Welcome to the Aana Examples repository, a collection of example projects that demonstrate the powerful capabilities of the Aana SDK. The Aana SDK is a robust framework designed for building multimodal applications, enabling large-scale deployment of machine learning models for vision, audio, and language tasks. It also supports Retrieval-Augmented Generation (RAG) systems, facilitating the development of advanced applications such as search engines, recommendation systems, and data insights platforms.
This repository contains example applications that showcase how to leverage the Aana SDK to create state-of-the-art multimodal applications.
A multimodal chat application that allows users to upload a video and ask questions about its content. The application processes both visual and audio information from the video to provide insightful answers. This example illustrates how to integrate video understanding with conversational AI.

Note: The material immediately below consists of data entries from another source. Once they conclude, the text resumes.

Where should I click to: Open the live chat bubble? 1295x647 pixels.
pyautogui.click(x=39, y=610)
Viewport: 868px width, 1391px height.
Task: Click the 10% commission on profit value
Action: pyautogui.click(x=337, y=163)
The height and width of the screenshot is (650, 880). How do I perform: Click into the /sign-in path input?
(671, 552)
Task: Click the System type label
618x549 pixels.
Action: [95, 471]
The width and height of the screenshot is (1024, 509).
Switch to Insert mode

- Demo: See the Chat with Video Demo notebook for a step-by-step guide on using the application.
An application that summarizes the content of a video by extracting transcription from the audio and generating a concise summary using a Language Model (LLM). This example is part of the Aana SDK tutorial on building multimodal applications.
- Tutorial: Follow the tutorial for detailed instructions on how to build similar applications using the Aana SDK.
To explore these examples, clone this repository with the --recurse-submodules
flag to ensure that the submodules are also cloned.
git clone --recurse-submodules https://github.com/mobiusml/aana_examples.git
You can also clone individual example repositories by following the links provided above.